A Knight Times survey of 220 students shows that there is some stigma related to hands on jobs.  41% of the responders expressed that they did not think the salary for these jobs was enough for them, and an additional 12% thought that these jobs were typically for people who could not get into college . 

 

Despite these opinions, Goldie is here to put an end to this stigma, and educate students on some effective career paths related to labor.

 

“My motto is ‘it’s cool to use your hands again to work,’” says Goldie. “[College students] are spending $50-100 thousand in student loan debt, and they’re only making $30-35 thousand a year… what we’re saying with Employability is, let’s get you in contact with local employers that will hire you right out of high school, making upwards of $50-60 grand a year, sometimes up to 80 with overtime, and you’ll have no debt. Those same employers will send you back to school to get a business degree or whatever it may be for free.”

 

Goldie spoke at the Ignite 3.0 event over the summer to inspire teachers to reimagine how they educate students. He discussed how high school is “boring” for some students, and he suggests that his class combats that issue.

 

“We’re doing hands-on learning almost twice a week by going on factory tours to businesses,” says Goldie. “And these tours are letting kids see what it’s like to use your hands, they’re in some cases letting them run the machines, actively participate in the daily job.”

 

In the wake of the most recent field trip, teachers have had complaints about students missing class time. 

 

However, the general consensus seems to be supportive of the field trips and the career opportunities they present. Painting and architecture teacher Angie Guilfoyle agreed, calling the field trips “extremely valuable.”

 

Although, missing class poses a challenge for students to get caught up with their other assignments.

 

“I think what’s most important is preparing them for their life after Kings High School,” Guilfoyle says.

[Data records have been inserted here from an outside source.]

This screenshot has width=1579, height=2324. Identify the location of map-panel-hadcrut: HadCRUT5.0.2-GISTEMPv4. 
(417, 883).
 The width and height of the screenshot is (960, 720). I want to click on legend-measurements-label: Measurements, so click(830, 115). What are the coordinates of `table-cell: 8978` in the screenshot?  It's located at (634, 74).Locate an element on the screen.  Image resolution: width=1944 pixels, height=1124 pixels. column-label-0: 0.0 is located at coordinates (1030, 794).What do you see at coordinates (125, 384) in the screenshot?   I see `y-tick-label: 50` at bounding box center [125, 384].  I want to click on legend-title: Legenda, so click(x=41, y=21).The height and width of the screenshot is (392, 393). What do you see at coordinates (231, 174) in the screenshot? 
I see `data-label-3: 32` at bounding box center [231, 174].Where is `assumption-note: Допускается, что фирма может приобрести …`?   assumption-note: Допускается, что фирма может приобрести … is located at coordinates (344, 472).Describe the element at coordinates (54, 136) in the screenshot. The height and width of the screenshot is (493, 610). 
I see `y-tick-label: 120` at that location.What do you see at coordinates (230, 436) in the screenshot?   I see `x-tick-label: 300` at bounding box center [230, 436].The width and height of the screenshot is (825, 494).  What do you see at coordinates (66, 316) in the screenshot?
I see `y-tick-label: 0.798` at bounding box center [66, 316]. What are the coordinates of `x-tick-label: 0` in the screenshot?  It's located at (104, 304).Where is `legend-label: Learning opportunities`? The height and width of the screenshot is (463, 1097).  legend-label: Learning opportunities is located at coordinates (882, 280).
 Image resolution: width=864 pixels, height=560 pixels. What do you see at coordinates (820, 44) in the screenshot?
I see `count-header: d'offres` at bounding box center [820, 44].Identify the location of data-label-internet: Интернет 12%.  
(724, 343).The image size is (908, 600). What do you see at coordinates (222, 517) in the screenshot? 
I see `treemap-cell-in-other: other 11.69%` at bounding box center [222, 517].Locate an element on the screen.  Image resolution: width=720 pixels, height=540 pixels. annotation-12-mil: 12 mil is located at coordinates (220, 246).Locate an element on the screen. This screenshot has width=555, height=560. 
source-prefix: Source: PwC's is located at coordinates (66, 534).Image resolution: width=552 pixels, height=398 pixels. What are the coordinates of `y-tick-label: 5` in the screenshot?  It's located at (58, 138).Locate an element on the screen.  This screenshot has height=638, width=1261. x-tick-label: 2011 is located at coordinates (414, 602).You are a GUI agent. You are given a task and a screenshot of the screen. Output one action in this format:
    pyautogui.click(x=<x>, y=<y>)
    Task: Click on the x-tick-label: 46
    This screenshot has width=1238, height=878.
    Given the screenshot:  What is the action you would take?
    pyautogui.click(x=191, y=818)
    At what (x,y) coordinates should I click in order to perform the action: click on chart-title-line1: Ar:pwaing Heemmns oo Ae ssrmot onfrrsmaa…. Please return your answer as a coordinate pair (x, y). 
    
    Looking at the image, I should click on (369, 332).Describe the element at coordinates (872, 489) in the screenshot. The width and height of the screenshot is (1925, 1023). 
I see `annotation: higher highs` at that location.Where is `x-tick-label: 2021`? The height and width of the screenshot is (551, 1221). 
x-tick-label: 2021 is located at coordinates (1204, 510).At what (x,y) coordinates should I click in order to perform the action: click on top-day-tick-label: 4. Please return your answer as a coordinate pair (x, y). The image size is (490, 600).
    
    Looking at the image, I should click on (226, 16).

Speaker Mr. Lazor discussing Manufacturing Day 2019 to students (via @KingsEmployabi1 on Twitter)

Goldie couldn’t agree more.

 

“It gives the students multiple career pathway options for after high school in case they don’t want to go to college,” Goldie says.

 

Employability Two is rolling out in January, and Goldie is hopeful for an Employability Three as well, though that would require more students to show an interest in these classes.

 

Classes such as Goldie’s employability class may be a breakthrough for non-collegiate students in a community.

 

“I’m really going to do a recruiting blitz to get more and more kids involved. We want to grow this program to the point where we can eventually offer half-day internships,” Goldie says. “Big things are happening in employability.”